なぜパンは笛を持っているのか。あるときパンは思いを寄せるニンフ、シュリンクスを追い回していた。シュリンクスは懸命にラドン河岸まで逃げ、そこにいるニンフたちに頼んで、パンに捕まえられる瞬間に葦に変身したのである。パンもずいぶんと嫌われたものである。相手が葦になってしまったのではしょうがないが、あきらめきれないパンはその葦で笛を作り、これをシュリンクスと名付けて奏することにした。

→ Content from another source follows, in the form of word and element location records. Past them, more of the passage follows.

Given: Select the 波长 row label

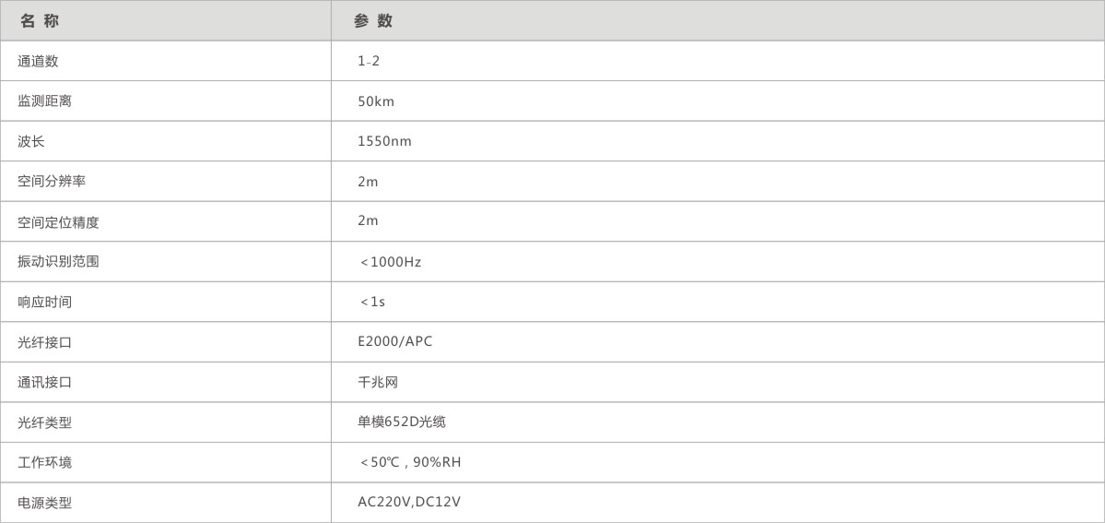Looking at the screenshot, I should click(31, 141).
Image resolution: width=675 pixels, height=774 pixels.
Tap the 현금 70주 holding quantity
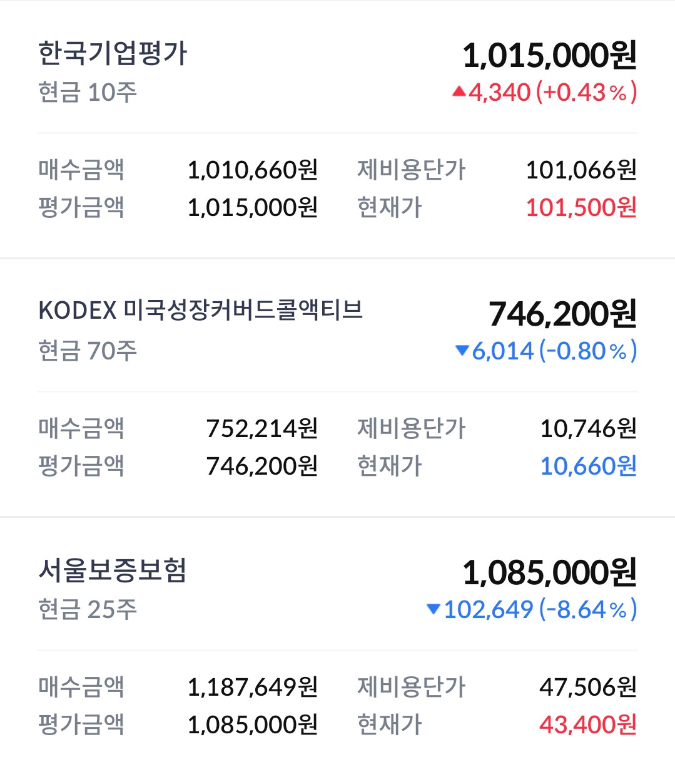[x=88, y=351]
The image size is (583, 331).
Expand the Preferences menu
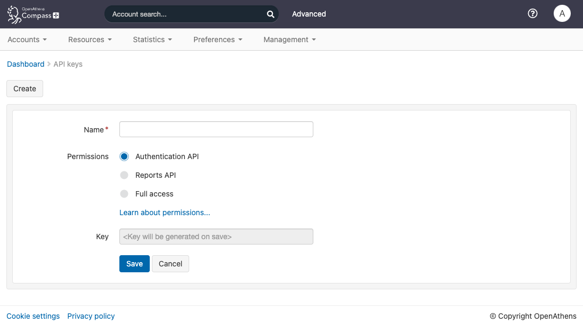(x=217, y=40)
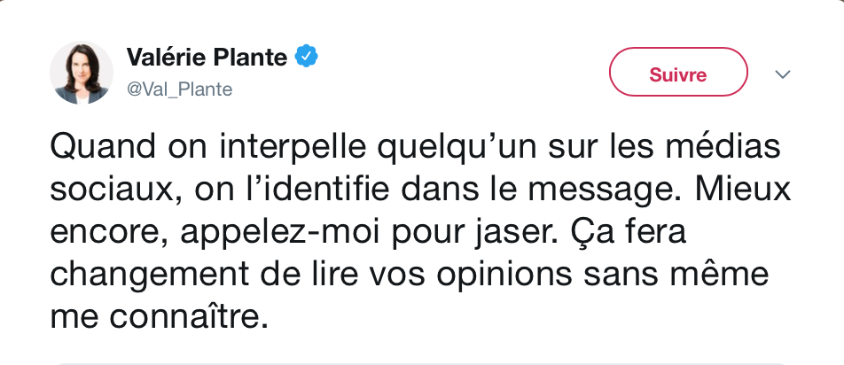Click the tweet line starting with "sociaux"
844x365 pixels.
pos(420,190)
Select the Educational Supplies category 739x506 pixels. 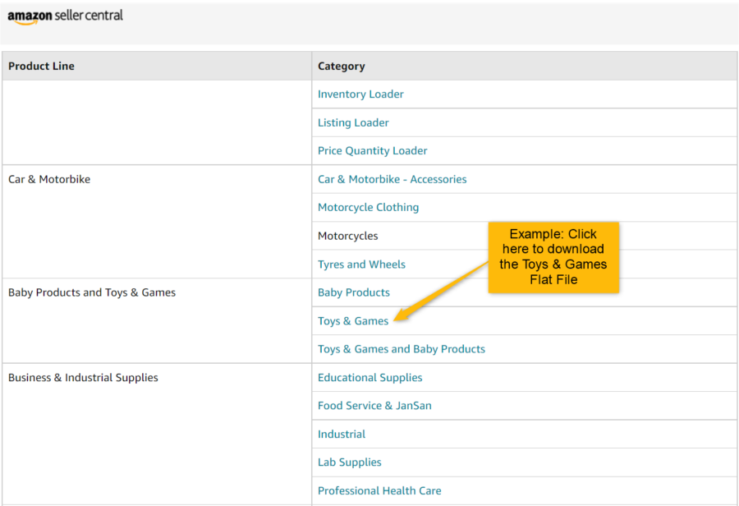pyautogui.click(x=370, y=377)
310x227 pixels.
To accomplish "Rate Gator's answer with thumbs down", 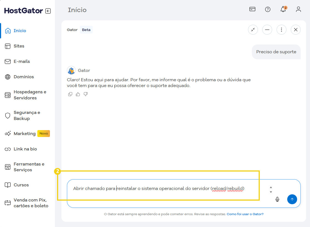I will [x=86, y=94].
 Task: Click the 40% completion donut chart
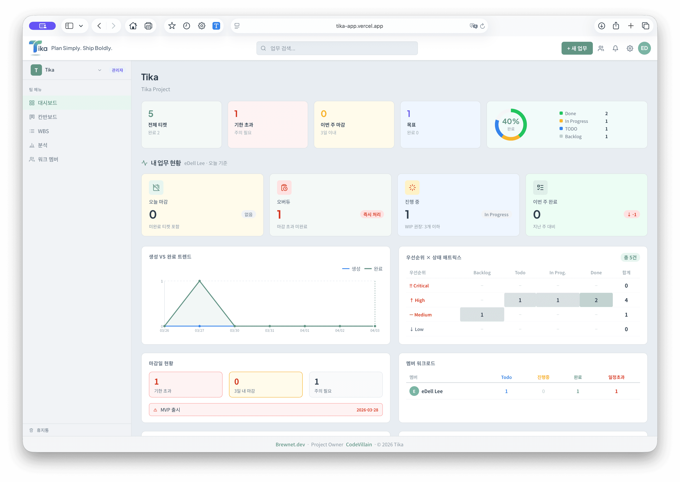(x=511, y=124)
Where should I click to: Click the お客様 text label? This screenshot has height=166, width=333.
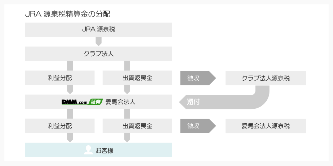[104, 150]
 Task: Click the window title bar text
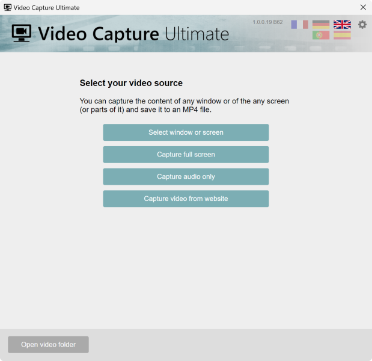pos(46,8)
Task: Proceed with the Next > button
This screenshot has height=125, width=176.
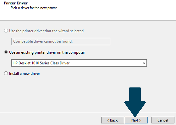Action: (136, 120)
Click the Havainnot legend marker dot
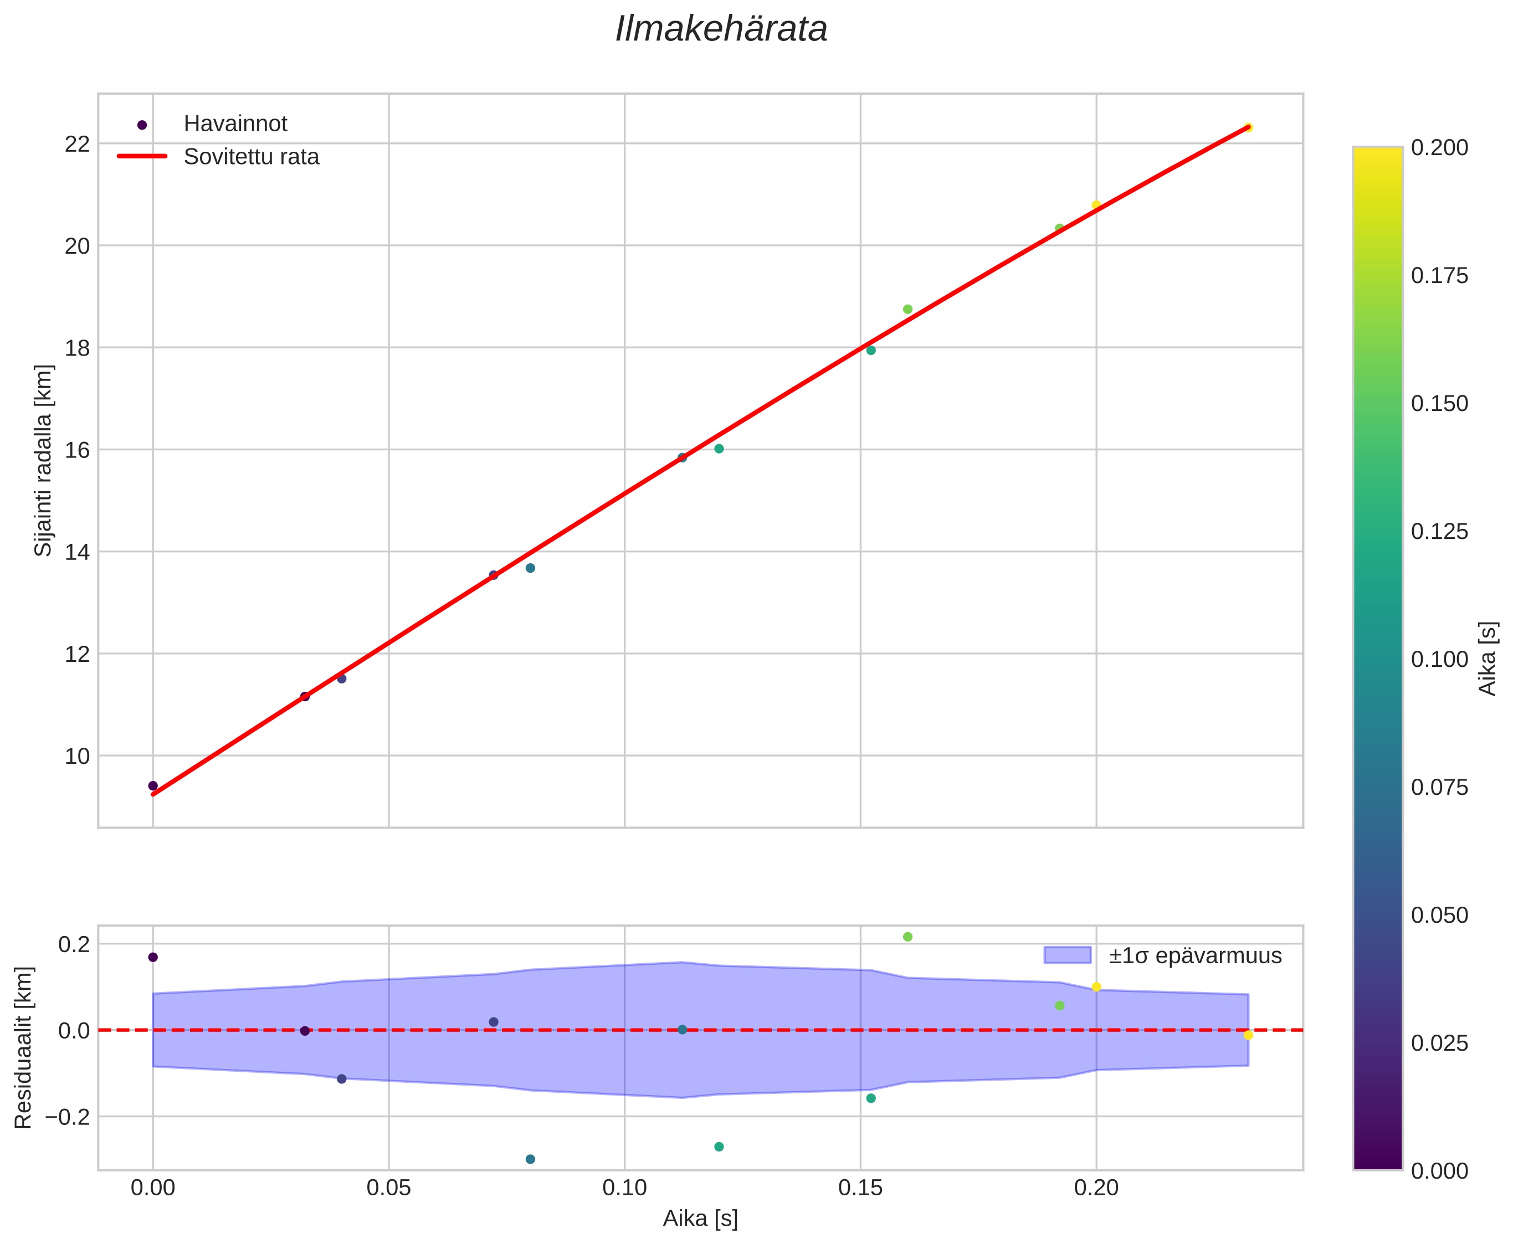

ドビュッシーにはフルート独奏のための《シランクス》という名曲がある。これはシュリンクスのフランス語読み。ここでも《牧神の午後への前奏曲》と同様に、フルートがパンの笛に見立てられている。《牧神の午後への前奏曲》が精妙でカラフルな音色で彩られているのに対し、「シランクス」はフルート1本のみの無伴奏作品で、書法は一段とモダンだ。パンの孤独さが滲み出ているようで、なんとも味わい深い。
ドビュッシー《シランクス》
ドビュッシーと並ぶ同時代のフランスの作曲家、ラヴェルの名曲にもパンは登場する。バレエ《ダフニスとクロエ》では、古代ギリシアのロンゴスが書いた同名の物語を題材に、羊飼いの少年ダフニスと少女クロエの淡い恋が描かれる。海賊たちがやってきてクロエをさらってしまうのだが、このピンチから救ってくれるのがパン。パンは己がかつてシュリンクスに寄せた愛をふたりの姿から思い出して、クロエを救い出してくれたのだ。第2組曲としてよく演奏される第3場では、そんなパンとシュリンクスの物語が「無言劇」(パントマイム)として振り返られる。
ラヴェル《ダフニスとクロエ》より第3場「無言劇」
パンの不思議な力はあの言葉の語源にも
パンを題材にしている曲をもう1曲。こちらもドビュッシーやラヴェルと同時代のフランスの作曲家だが、ジュール・ムーケに《パンの笛》と題されたフルートとピアノのための作品がある。「パンと羊飼いたち」「パンと小鳥たち」「パンとニンフたち」の3楽章から構成される。ドビュッシーやラヴェルに比べるとクラシカルな作風で、軽やかで爽快なフルートの音色を楽しめる。
ジュール・ムーケ:フルートとピアノのためのソナタ《パンの笛》
パンには動物たちに恐れを引き起こす得体のしれない力があった。わけもなく家畜たちが騒ぎ出すことがあると、人々はきっとパンの仕業であろうと考えたことから「パニック panic」という言葉が生まれたという説がある。心にさざ波を立てるような楽曲こそが、パンの音楽にふさわしいのかもしれない。